▶ [PROBLEM STATEMENT]:
Return every line below exactly, without dropping any.

▶ [INFORMATION GIVEN]:
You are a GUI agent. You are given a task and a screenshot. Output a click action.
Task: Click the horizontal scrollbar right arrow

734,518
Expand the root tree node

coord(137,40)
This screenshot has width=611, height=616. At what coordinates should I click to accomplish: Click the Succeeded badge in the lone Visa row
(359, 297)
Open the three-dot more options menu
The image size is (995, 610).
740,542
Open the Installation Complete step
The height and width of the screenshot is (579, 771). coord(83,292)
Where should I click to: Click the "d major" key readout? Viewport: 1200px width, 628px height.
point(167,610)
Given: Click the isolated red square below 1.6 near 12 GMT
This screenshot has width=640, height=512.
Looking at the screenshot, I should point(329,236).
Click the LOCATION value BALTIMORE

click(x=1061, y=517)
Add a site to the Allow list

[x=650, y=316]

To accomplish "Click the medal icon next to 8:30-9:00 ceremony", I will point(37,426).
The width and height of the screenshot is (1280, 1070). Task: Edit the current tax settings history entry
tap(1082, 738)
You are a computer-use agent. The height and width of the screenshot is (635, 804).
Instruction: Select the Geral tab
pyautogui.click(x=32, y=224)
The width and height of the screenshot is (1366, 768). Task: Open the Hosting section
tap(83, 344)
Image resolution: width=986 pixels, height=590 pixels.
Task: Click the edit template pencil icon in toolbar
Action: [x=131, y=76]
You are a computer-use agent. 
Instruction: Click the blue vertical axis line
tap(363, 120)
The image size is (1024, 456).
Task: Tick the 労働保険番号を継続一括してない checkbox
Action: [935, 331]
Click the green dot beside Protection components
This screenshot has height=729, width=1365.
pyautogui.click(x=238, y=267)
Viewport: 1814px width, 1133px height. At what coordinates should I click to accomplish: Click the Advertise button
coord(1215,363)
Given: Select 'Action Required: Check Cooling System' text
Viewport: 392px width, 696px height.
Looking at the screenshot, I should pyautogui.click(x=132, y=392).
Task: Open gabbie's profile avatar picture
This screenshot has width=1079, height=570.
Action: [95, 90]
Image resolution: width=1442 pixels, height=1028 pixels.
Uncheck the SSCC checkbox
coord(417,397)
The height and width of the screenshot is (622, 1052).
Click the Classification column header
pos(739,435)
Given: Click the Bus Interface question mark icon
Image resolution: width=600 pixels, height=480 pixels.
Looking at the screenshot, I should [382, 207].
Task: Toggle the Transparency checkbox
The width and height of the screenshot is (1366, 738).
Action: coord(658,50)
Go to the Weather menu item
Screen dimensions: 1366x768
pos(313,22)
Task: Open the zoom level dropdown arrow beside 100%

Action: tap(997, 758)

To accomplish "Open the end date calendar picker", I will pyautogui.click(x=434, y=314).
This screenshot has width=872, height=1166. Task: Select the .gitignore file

▶ [EXERCISE ANSWER]:
You are a GUI agent. You are given a task and a screenshot. Output a click action.
Task: Click the horizontal scrollbar right arrow

734,518
Expand the root tree node

coord(137,40)
This screenshot has width=611, height=616. At what coordinates should I click to accomplish: Click the Succeeded badge in the lone Visa row
(359, 297)
Open the three-dot more options menu
The image size is (995, 610).
740,542
Open the Installation Complete step
The height and width of the screenshot is (579, 771). coord(83,292)
Where should I click to: Click the "d major" key readout? Viewport: 1200px width, 628px height.
point(167,610)
Given: Click the isolated red square below 1.6 near 12 GMT
This screenshot has width=640, height=512.
Looking at the screenshot, I should point(329,236).
Click the LOCATION value BALTIMORE

click(x=1061, y=517)
Add a site to the Allow list

[x=650, y=316]

To accomplish "Click the medal icon next to 8:30-9:00 ceremony", I will point(37,426).
The width and height of the screenshot is (1280, 1070). Task: Edit the current tax settings history entry
tap(1082, 738)
You are a computer-use agent. The height and width of the screenshot is (635, 804).
Instruction: Select the Geral tab
pyautogui.click(x=32, y=224)
The width and height of the screenshot is (1366, 768). Task: Open the Hosting section
tap(83, 344)
Image resolution: width=986 pixels, height=590 pixels.
Task: Click the edit template pencil icon in toolbar
Action: [x=131, y=76]
You are a computer-use agent. 
Instruction: Click the blue vertical axis line
tap(363, 120)
The image size is (1024, 456).
Task: Tick the 労働保険番号を継続一括してない checkbox
Action: [935, 331]
Click the green dot beside Protection components
This screenshot has height=729, width=1365.
pyautogui.click(x=238, y=267)
Viewport: 1814px width, 1133px height. At what coordinates should I click to accomplish: Click the Advertise button
coord(1215,363)
Given: Select 'Action Required: Check Cooling System' text
Viewport: 392px width, 696px height.
Looking at the screenshot, I should pyautogui.click(x=132, y=392).
Task: Open gabbie's profile avatar picture
This screenshot has width=1079, height=570.
Action: [95, 90]
Image resolution: width=1442 pixels, height=1028 pixels.
Uncheck the SSCC checkbox
coord(417,397)
The height and width of the screenshot is (622, 1052).
Click the Classification column header
pos(739,435)
Given: Click the Bus Interface question mark icon
Image resolution: width=600 pixels, height=480 pixels.
Looking at the screenshot, I should [382, 207].
Task: Toggle the Transparency checkbox
The width and height of the screenshot is (1366, 738).
Action: coord(658,50)
Go to the Weather menu item
Screen dimensions: 1366x768
pos(313,22)
Task: Open the zoom level dropdown arrow beside 100%

Action: tap(997, 758)

To accomplish "Open the end date calendar picker", I will pyautogui.click(x=434, y=314).
This screenshot has width=872, height=1166. Task: Select the .gitignore file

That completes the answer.